We can't quite tell whether this film is meant to be a love-story against a war background, or a war-story with a romantic sub-plot. The two themes appear to compete for dominance, rather to its cost.
The two star-roles are General Dwight D. Eisenhower and his English (actually Irish) driver and secretary Kay Summersby, who were the subject of rumours that remain unconfirmed to this day. Her memoirs were as discreet and unrevealing as you would expect in 1948, before the war propaganda had had time to wear-off, especially as Ike was still alive. But after his death, she started writing a new version called 'Past Forgetting', apparently wanting to correct the record before she herself succumbed to cancer. The trouble was that her mind was going, and the story had to be finished by a ghost writer. How much was truth, and how much was catchpenny fiction, we can't tell. But as for "Did they, didn't they?", the answer seems to be "They wanted to, but didn't... quite."

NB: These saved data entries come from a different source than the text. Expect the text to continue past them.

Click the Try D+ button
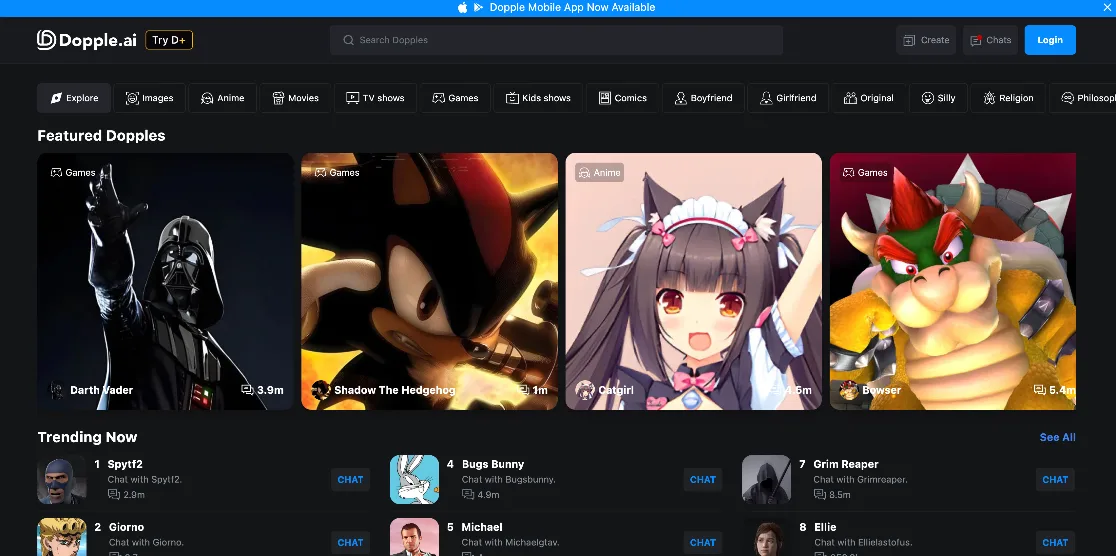This screenshot has height=556, width=1116. click(169, 40)
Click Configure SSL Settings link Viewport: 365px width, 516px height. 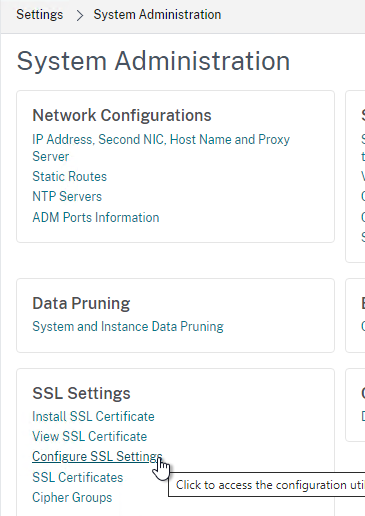point(97,456)
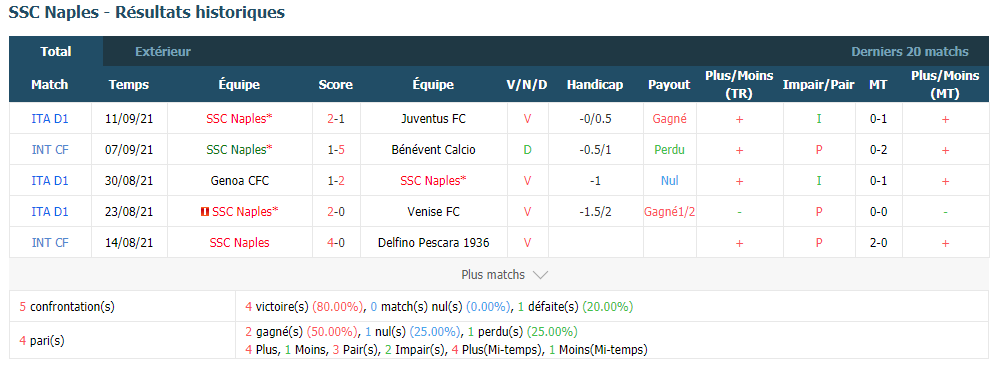The width and height of the screenshot is (996, 366).
Task: Click Bénévent Calcio team name
Action: click(433, 150)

The film appears to make a vague reference to the non-event, when Ike says "I was about to make a damn fool of myself. Call it battle fatigue." Perhaps we can take this as a code for "I did make a damn fool of myself".
Either way, there is no doubting the depth of feeling on both sides, and in a rather contrived farewell scene where the two of them are watching Noël Coward and Gertrude Lawrence singing 'I'll see you again' (featuring the lines 'Time may lie heavy between/But what has been is past forgetting'), the emotional force is powerful indeed.
Their touching personal story, however, is rather too drowned-out by endless stock footage of D-Day and the Normandy campaign. Still, their performances are masterly, Robert Duvall big and confident, and Lee Remick surprising us with her realistic English accent. Of the rest of the cast, Ian Richardson looks fully mad enough to be Montgomery, but replicates his accent so convincingly that it can actually sound a little too like mimicking, and Vernon Dobtcheff makes a suitably lofty and chilly De Gaulle.
The dialogue by Melville Shavelson is the best from any war film of its kind. When Monty asks Ike not to smoke, he adds "Is that an unreasonable request?", and Ike replies "No, it's the only reasonable remark you've made all morning." George Patton had famously declared "Brave men don't cry" to excuse the slapping of a teenage soldier in Sicily. When Ike forgives him and offers him command of the Third Army, it's Patton's turn to weep with emotion, and Ike gently reminds him "You see? Brave men do cry." So it comes as a let-down when Ike is made to say "For starters...", an irritating 70's cliché. Monty is referenced as Lieutenant-General, when he'd been a full General for some months. And dialogue apart, the scene where Ike visits Belsen in May 1945 is confusingly (and jarringly) captioned 1944.